** start **

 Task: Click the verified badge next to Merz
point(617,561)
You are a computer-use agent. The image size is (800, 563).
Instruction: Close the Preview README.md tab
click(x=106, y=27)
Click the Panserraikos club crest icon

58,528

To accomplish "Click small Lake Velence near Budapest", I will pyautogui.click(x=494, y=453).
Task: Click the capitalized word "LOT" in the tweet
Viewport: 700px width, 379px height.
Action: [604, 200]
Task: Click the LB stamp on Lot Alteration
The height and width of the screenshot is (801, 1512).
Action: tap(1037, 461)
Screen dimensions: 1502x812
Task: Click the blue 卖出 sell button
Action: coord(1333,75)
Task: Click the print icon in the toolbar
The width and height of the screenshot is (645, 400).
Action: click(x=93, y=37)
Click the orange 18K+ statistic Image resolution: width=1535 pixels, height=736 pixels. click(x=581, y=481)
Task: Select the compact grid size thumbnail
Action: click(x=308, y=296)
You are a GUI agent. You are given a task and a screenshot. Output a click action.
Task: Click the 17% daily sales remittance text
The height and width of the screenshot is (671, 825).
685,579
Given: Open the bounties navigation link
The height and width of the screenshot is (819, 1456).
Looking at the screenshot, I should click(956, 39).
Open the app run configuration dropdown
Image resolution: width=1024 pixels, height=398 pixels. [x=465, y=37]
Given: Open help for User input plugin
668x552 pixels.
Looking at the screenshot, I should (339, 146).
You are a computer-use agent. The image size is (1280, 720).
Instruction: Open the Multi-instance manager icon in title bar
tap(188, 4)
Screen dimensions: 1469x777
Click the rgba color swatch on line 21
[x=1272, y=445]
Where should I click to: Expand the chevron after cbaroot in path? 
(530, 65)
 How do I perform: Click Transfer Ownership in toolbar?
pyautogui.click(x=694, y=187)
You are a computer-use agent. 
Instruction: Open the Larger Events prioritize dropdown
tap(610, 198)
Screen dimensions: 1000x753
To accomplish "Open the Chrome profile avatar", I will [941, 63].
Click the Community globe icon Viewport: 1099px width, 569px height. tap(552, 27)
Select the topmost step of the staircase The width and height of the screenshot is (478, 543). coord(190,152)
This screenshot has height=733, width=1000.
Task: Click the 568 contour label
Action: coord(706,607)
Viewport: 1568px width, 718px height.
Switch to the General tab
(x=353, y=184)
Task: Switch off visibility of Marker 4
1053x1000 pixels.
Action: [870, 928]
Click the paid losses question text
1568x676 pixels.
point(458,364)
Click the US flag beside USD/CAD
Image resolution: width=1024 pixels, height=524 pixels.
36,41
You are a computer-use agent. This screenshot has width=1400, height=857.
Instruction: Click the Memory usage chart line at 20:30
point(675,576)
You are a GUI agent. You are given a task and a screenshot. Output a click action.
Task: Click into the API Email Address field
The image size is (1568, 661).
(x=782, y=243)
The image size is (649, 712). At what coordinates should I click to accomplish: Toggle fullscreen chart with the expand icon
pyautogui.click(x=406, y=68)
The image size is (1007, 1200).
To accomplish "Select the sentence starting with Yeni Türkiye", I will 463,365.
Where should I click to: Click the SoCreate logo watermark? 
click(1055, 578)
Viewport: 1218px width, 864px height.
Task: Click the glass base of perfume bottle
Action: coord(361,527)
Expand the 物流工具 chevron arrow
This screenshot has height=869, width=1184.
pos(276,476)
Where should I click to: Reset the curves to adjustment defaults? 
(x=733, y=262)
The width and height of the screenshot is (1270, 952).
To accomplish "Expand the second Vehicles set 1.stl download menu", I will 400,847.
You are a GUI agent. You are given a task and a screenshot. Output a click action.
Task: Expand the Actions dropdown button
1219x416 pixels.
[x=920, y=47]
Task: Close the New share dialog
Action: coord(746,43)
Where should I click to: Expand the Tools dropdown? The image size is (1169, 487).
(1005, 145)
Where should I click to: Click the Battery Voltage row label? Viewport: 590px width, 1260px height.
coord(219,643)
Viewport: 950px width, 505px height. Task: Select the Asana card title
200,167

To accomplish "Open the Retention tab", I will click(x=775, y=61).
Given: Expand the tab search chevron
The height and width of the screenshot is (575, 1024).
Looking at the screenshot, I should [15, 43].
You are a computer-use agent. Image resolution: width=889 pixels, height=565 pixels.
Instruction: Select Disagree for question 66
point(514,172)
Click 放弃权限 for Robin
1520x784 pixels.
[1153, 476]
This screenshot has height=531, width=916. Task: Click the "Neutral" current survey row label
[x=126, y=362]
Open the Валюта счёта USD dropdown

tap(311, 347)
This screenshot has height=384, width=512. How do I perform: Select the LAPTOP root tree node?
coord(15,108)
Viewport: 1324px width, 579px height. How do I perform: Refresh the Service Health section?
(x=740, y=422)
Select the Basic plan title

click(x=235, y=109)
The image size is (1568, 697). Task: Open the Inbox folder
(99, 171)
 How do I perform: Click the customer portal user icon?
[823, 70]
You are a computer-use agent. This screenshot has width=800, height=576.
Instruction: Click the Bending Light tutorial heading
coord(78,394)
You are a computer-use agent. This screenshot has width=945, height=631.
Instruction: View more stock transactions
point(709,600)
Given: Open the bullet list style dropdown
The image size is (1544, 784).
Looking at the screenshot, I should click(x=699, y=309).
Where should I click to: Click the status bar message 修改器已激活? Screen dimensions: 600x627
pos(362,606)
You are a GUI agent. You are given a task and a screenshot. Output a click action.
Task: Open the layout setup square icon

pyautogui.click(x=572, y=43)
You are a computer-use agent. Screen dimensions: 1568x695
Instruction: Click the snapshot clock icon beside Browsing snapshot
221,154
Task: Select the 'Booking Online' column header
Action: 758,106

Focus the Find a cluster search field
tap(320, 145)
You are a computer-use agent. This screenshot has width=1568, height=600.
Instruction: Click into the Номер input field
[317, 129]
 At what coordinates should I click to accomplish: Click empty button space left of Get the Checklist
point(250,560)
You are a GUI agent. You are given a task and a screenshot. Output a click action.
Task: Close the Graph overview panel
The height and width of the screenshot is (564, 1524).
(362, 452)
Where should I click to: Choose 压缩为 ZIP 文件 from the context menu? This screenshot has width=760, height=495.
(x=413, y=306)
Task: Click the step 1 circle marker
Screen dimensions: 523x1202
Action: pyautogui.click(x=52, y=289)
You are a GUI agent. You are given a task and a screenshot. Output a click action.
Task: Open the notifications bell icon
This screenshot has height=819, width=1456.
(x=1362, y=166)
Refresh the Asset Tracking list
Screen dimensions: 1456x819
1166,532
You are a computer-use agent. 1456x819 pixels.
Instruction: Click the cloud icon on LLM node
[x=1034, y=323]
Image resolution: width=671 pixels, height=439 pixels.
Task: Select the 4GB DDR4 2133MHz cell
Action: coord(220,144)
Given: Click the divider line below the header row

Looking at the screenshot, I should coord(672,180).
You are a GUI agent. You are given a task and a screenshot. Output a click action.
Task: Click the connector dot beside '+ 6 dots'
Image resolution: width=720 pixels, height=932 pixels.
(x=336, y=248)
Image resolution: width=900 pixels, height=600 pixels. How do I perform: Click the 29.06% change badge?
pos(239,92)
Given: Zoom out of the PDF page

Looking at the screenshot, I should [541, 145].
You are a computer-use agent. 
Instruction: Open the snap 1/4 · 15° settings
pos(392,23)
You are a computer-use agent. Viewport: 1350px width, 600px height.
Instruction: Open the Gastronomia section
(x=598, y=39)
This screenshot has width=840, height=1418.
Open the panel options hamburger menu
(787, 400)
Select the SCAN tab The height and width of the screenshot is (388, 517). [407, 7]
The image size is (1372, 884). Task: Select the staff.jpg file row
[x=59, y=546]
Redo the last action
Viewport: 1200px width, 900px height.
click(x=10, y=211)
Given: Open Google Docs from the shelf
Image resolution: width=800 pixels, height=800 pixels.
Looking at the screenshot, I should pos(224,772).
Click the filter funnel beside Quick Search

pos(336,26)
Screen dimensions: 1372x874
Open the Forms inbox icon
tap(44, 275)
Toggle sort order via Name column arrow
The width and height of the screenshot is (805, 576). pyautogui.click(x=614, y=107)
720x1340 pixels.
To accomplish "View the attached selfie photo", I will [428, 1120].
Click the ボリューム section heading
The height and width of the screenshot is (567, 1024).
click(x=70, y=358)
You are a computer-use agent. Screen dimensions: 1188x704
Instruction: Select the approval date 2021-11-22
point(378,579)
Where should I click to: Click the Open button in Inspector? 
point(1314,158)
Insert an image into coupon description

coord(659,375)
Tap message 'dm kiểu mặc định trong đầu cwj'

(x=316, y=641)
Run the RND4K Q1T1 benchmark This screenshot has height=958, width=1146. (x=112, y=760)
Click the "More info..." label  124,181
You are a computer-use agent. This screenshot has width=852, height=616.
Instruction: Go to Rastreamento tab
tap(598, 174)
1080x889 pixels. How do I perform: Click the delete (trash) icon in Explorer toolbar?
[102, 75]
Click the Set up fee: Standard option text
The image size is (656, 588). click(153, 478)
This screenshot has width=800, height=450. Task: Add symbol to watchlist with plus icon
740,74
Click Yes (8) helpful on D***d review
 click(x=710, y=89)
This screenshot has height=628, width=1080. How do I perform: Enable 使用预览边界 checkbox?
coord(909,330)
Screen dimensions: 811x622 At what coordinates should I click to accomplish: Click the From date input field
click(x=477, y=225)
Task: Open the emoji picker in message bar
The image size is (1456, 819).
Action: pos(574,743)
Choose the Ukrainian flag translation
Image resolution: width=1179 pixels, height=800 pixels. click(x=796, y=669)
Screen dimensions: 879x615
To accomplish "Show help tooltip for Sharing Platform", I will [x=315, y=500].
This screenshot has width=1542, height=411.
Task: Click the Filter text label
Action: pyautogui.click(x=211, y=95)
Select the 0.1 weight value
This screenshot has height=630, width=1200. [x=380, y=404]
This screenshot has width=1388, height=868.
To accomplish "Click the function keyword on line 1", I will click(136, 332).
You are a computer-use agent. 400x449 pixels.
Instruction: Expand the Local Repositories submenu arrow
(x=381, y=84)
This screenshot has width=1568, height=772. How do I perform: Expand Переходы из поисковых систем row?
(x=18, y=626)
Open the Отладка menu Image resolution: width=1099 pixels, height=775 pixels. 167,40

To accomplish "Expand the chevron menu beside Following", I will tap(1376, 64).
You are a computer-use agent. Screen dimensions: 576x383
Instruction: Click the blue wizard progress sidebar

** end **

Your objective:
Retype the lines from the line with "Open the app run configuration dropdown" to the line with "Looking at the screenshot, I should (339, 146).", both included, without changing anything.

Correct result:
Open the app run configuration dropdown
Image resolution: width=1024 pixels, height=398 pixels. [x=465, y=37]
Given: Open help for User input plugin
668x552 pixels.
Looking at the screenshot, I should (339, 146).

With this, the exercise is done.